Pada akhir abad ke-17 dan awal abad ke-18, seorang pengusaha Cina membangun pabrik dan penggilingan gula di tempat tersebut, yang kemudian diganti oleh tangsi tentara. Kala itu, Jan Piedterzoon Coen banyak mendatangkan orang Cina ke Batavia, termasuk Souw Beng Kong (Bencon) dan wakilnya, Jan Con, seorang Cina Muslim. Dia membangun sebuah masjid di Kampung Bebek, Angke, Jakarta Barat, yang sampai 1956 masih berdiri.
Jan Con, demikian panggilan Kompeni untuk orang kedua Cina di Batavia itu, disamping ditunjuk sebagai pemungut pajak, ia juga beroperasi sebagai makelar tenaga kerja di Batavia.
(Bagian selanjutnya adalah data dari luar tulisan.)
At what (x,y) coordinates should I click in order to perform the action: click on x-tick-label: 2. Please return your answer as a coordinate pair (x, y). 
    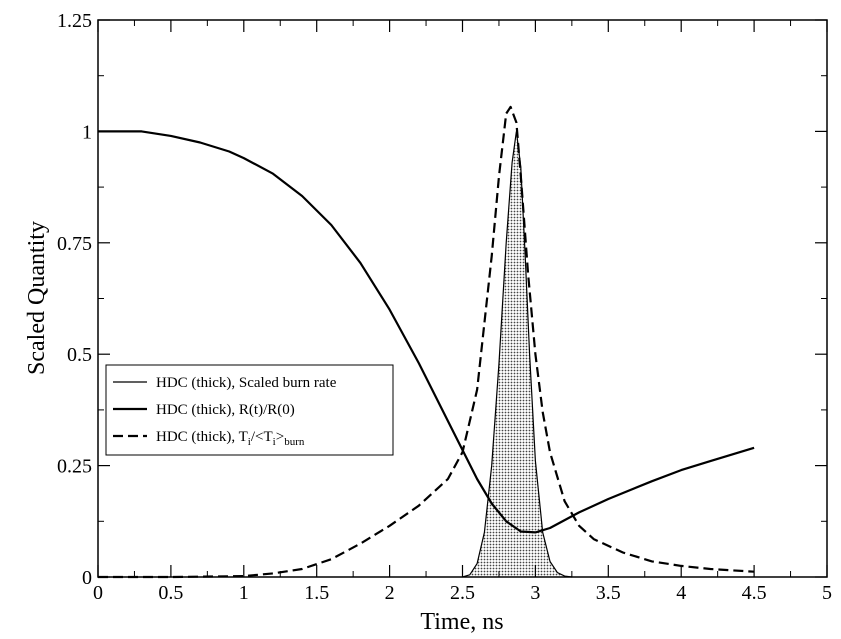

Penyewa kuli-kuli yang tiap tahun dikapalkan dari Fukiien (Cina Selatan) dengan jung-jung Cina.
Diikatnya orang-orang Cina itu sebagai tenaga trampil atau setengah trampil, untuk menambah kawanan budak. Dan, orang-orang perantau Cina dikerahkan oleh VOC untuk menggali saluran dan membangun kubu-kubu pertahanan. Ia juga mempekerjakan kuli-kuli Cina pada perusahaan penebangan kayu dan perkebunan gula yang banyak terdapat di Batavia.
Selain melalui makelar tenaga kerja, awalnya para kapten kapal-kapal Belanda menculik petani-petani Cina untuk dilelang sebagai kuli kontrak. Sementara saudagar-saudagar Cina sendiri memuat kapal mereka tidak hanya dengan barang-barang, tapi juga para petani dan kuli dari Cina. Karena godaan kehidupan yang lebih baik, akhirnya mereka sendiri berdatangan ke Batavia.
Sayangnya, pada 1740, harga gula jatuh, kalah bersaing dengan gula dari India. Akibatnya, beribu-ribu orang Cina menjadi penganggur, karena pabrik gula banyak yang tutup. Karena banyak diantara panganggur Cina yang dituduh berbuat kriminal, mereka pun dideportasi. Akibatnya, pada Oktober 1740 terjadi perlawanan Cina terhadap Belanda. Sekitar 5-10 ribu orang Tionghoa dibunuh secara mengenaskan.